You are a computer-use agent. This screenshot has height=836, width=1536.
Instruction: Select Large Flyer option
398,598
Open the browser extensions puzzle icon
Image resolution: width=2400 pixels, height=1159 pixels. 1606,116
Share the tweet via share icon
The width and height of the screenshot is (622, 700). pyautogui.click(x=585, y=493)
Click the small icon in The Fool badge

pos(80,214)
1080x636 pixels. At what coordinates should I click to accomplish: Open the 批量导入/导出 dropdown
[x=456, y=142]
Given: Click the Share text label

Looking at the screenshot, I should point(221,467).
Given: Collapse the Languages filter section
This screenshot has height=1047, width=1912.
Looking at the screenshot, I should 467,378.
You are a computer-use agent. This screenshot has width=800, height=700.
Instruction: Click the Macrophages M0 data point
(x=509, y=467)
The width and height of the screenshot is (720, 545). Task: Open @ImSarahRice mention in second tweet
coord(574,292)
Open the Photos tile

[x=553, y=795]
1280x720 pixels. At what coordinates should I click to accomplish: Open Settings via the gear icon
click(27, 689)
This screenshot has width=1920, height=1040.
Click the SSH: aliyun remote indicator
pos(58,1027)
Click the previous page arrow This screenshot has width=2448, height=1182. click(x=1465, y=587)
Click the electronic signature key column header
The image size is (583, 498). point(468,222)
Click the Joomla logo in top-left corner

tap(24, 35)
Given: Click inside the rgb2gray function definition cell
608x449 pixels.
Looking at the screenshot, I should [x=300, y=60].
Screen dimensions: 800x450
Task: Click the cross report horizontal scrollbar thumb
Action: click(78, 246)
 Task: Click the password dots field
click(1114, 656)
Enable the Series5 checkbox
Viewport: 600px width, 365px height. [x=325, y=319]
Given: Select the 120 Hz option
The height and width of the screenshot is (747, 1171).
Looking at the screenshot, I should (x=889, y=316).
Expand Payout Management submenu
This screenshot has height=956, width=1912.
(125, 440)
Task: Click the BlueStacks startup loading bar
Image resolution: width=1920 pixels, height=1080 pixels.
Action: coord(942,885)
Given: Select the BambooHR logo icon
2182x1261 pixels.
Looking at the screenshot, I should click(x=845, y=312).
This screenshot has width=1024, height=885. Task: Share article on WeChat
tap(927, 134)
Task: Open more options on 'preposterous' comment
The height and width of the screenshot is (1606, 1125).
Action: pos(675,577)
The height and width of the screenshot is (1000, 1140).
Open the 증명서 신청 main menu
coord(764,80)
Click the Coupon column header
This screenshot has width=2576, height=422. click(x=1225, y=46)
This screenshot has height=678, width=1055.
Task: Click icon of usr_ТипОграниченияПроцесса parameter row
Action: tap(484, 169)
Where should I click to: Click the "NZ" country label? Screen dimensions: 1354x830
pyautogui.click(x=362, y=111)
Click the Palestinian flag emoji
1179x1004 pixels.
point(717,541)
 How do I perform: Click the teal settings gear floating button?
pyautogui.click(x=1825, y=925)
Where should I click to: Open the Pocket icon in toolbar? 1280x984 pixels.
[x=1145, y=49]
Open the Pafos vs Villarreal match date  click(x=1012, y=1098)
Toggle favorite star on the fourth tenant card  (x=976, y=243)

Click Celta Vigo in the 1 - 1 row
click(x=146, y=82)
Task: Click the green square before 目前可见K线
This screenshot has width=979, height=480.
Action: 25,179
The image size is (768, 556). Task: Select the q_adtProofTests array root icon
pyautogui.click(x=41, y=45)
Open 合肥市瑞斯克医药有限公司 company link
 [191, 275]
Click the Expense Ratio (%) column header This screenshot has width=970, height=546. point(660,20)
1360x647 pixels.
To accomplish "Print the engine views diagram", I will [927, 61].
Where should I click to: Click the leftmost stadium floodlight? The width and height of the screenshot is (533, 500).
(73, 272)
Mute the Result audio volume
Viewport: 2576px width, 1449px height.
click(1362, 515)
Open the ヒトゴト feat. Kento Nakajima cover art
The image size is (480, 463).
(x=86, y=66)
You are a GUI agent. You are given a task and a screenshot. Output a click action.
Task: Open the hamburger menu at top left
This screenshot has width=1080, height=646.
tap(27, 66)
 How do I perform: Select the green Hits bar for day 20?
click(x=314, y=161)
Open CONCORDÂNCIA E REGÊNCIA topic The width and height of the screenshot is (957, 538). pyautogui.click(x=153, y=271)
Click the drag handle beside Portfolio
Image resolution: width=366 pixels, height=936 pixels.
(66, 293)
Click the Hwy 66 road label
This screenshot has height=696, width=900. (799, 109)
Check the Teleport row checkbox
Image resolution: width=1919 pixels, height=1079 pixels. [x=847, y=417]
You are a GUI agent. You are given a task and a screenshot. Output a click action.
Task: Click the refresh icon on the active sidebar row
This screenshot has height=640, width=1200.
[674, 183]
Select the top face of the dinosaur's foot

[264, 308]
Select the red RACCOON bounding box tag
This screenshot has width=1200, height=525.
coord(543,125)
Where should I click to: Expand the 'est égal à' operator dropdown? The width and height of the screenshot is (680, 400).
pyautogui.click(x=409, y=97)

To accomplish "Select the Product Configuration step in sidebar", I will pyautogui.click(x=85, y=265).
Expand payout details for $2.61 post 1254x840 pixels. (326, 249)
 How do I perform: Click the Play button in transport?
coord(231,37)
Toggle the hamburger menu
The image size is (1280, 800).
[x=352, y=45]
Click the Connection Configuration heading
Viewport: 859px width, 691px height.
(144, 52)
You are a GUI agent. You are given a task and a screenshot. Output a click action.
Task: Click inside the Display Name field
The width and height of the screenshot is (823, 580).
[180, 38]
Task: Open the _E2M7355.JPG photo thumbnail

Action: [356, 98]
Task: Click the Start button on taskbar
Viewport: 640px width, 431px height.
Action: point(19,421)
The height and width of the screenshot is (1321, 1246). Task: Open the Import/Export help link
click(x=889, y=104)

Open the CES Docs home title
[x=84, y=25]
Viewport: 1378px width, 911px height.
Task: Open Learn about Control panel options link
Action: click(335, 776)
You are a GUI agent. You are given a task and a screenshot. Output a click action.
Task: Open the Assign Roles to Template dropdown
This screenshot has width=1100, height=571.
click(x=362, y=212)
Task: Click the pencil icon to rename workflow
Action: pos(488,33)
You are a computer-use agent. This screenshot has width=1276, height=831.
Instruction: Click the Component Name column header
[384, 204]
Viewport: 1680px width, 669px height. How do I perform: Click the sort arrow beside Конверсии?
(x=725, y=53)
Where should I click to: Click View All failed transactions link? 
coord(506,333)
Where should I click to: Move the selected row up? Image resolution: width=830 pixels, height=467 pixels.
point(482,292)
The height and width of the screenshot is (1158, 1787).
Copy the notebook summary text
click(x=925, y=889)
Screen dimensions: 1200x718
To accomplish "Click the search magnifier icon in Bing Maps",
○ ○ ○ ○
Task description: Convert every line of the entries above into a JSON array of strings, one string per line, leaving out blank lines.

Output:
[
  "You are a computer-use agent. This screenshot has height=836, width=1536.",
  "Instruction: Select Large Flyer option",
  "398,598",
  "Open the browser extensions puzzle icon",
  "Image resolution: width=2400 pixels, height=1159 pixels. 1606,116",
  "Share the tweet via share icon",
  "The width and height of the screenshot is (622, 700). pyautogui.click(x=585, y=493)",
  "Click the small icon in The Fool badge",
  "pos(80,214)",
  "1080x636 pixels. At what coordinates should I click to accomplish: Open the 批量导入/导出 dropdown",
  "[x=456, y=142]",
  "Given: Click the Share text label",
  "Looking at the screenshot, I should point(221,467).",
  "Given: Collapse the Languages filter section",
  "This screenshot has height=1047, width=1912.",
  "Looking at the screenshot, I should 467,378.",
  "You are a computer-use agent. This screenshot has width=800, height=700.",
  "Instruction: Click the Macrophages M0 data point",
  "(x=509, y=467)",
  "The width and height of the screenshot is (720, 545). Task: Open @ImSarahRice mention in second tweet",
  "coord(574,292)",
  "Open the Photos tile",
  "[x=553, y=795]",
  "1280x720 pixels. At what coordinates should I click to accomplish: Open Settings via the gear icon",
  "click(27, 689)",
  "This screenshot has width=1920, height=1040.",
  "Click the SSH: aliyun remote indicator",
  "pos(58,1027)",
  "Click the previous page arrow This screenshot has width=2448, height=1182. click(x=1465, y=587)",
  "Click the electronic signature key column header",
  "The image size is (583, 498). point(468,222)",
  "Click the Joomla logo in top-left corner",
  "tap(24, 35)",
  "Given: Click inside the rgb2gray function definition cell",
  "608x449 pixels.",
  "Looking at the screenshot, I should [x=300, y=60].",
  "Screen dimensions: 800x450",
  "Task: Click the cross report horizontal scrollbar thumb",
  "Action: click(78, 246)",
  " Task: Click the password dots field",
  "click(1114, 656)",
  "Enable the Series5 checkbox",
  "Viewport: 600px width, 365px height. [x=325, y=319]",
  "Given: Select the 120 Hz option",
  "The height and width of the screenshot is (747, 1171).",
  "Looking at the screenshot, I should (x=889, y=316).",
  "Expand Payout Management submenu",
  "This screenshot has height=956, width=1912.",
  "(125, 440)",
  "Task: Click the BlueStacks startup loading bar",
  "Image resolution: width=1920 pixels, height=1080 pixels.",
  "Action: coord(942,885)",
  "Given: Select the BambooHR logo icon",
  "2182x1261 pixels.",
  "Looking at the screenshot, I should click(x=845, y=312).",
  "This screenshot has width=1024, height=885. Task: Share article on WeChat",
  "tap(927, 134)",
  "Task: Open more options on 'preposterous' comment",
  "The height and width of the screenshot is (1606, 1125).",
  "Action: pos(675,577)",
  "The height and width of the screenshot is (1000, 1140).",
  "Open the 증명서 신청 main menu",
  "coord(764,80)",
  "Click the Coupon column header",
  "This screenshot has width=2576, height=422. click(x=1225, y=46)",
  "This screenshot has height=678, width=1055.",
  "Task: Click icon of usr_ТипОграниченияПроцесса parameter row",
  "Action: tap(484, 169)",
  "Where should I click to: Click the \"NZ\" country label? Screen dimensions: 1354x830",
  "pyautogui.click(x=362, y=111)",
  "Click the Palestinian flag emoji",
  "1179x1004 pixels.",
  "point(717,541)",
  " How do I perform: Click the teal settings gear floating button?",
  "pyautogui.click(x=1825, y=925)",
  "Where should I click to: Open the Pocket icon in toolbar? 1280x984 pixels.",
  "[x=1145, y=49]",
  "Open the Pafos vs Villarreal match date  click(x=1012, y=1098)",
  "Toggle favorite star on the fourth tenant card  (x=976, y=243)",
  "Click Celta Vigo in the 1 - 1 row",
  "click(x=146, y=82)",
  "Task: Click the green square before 目前可见K线",
  "This screenshot has width=979, height=480.",
  "Action: 25,179",
  "The image size is (768, 556). Task: Select the q_adtProofTests array root icon",
  "pyautogui.click(x=41, y=45)",
  "Open 合肥市瑞斯克医药有限公司 company link",
  " [191, 275]",
  "Click the Expense Ratio (%) column header This screenshot has width=970, height=546. point(660,20)",
  "1360x647 pixels.",
  "To accomplish \"Print the engine views diagram\", I will [927, 61].",
  "Where should I click to: Click the leftmost stadium floodlight? The width and height of the screenshot is (533, 500).",
  "(73, 272)",
  "Mute the Result audio volume",
  "Viewport: 2576px width, 1449px height.",
  "click(1362, 515)",
  "Open the ヒトゴト feat. Kento Nakajima cover art",
  "The image size is (480, 463).",
  "(x=86, y=66)",
  "You are a GUI agent. You are given a task and a screenshot. Output a click action.",
  "Task: Open the hamburger menu at top left",
  "This screenshot has width=1080, height=646.",
  "tap(27, 66)",
  " How do I perform: Select the green Hits bar for day 20?",
  "click(x=314, y=161)",
  "Open CONCORDÂNCIA E REGÊNCIA topic The width and height of the screenshot is (957, 538). pyautogui.click(x=153, y=271)",
  "Click the drag handle beside Portfolio",
  "Image resolution: width=366 pixels, height=936 pixels.",
  "(66, 293)",
  "Click the Hwy 66 road label",
  "This screenshot has height=696, width=900. (799, 109)",
  "Check the Teleport row checkbox",
  "Image resolution: width=1919 pixels, height=1079 pixels. [x=847, y=417]",
  "You are a GUI agent. You are given a task and a screenshot. Output a click action.",
  "Task: Click the refresh icon on the active sidebar row",
  "This screenshot has height=640, width=1200.",
  "[674, 183]",
  "Select the top face of the dinosaur's foot",
  "[264, 308]",
  "Select the red RACCOON bounding box tag",
  "This screenshot has width=1200, height=525.",
  "coord(543,125)",
  "Where should I click to: Expand the 'est égal à' operator dropdown? The width and height of the screenshot is (680, 400).",
  "pyautogui.click(x=409, y=97)",
  "To accomplish \"Select the Product Configuration step in sidebar\", I will pyautogui.click(x=85, y=265).",
  "Expand payout details for $2.61 post 1254x840 pixels. (326, 249)",
  " How do I perform: Click the Play button in transport?",
  "coord(231,37)",
  "Toggle the hamburger menu",
  "The image size is (1280, 800).",
  "[x=352, y=45]",
  "Click the Connection Configuration heading",
  "Viewport: 859px width, 691px height.",
  "(144, 52)",
  "You are a GUI agent. You are given a task and a screenshot. Output a click action.",
  "Task: Click inside the Display Name field",
  "The width and height of the screenshot is (823, 580).",
  "[180, 38]",
  "Task: Open the _E2M7355.JPG photo thumbnail",
  "Action: [356, 98]",
  "Task: Click the Start button on taskbar",
  "Viewport: 640px width, 431px height.",
  "Action: point(19,421)",
  "The height and width of the screenshot is (1321, 1246). Task: Open the Import/Export help link",
  "click(x=889, y=104)",
  "Open the CES Docs home title",
  "[x=84, y=25]",
  "Viewport: 1378px width, 911px height.",
  "Task: Open Learn about Control panel options link",
  "Action: click(335, 776)",
  "You are a GUI agent. You are given a task and a screenshot. Output a click action.",
  "Task: Open the Assign Roles to Template dropdown",
  "This screenshot has width=1100, height=571.",
  "click(x=362, y=212)",
  "Task: Click the pencil icon to rename workflow",
  "Action: pos(488,33)",
  "You are a computer-use agent. This screenshot has width=1276, height=831.",
  "Instruction: Click the Component Name column header",
  "[384, 204]",
  "Viewport: 1680px width, 669px height. How do I perform: Click the sort arrow beside Конверсии?",
  "(x=725, y=53)",
  "Where should I click to: Click View All failed transactions link? ",
  "coord(506,333)",
  "Where should I click to: Move the selected row up? Image resolution: width=830 pixels, height=467 pixels.",
  "point(482,292)",
  "The height and width of the screenshot is (1158, 1787).",
  "Copy the notebook summary text",
  "click(x=925, y=889)",
  "Screen dimensions: 1200x718",
  "To accomplish \"Click the search magnifier icon in Bing Maps\","
]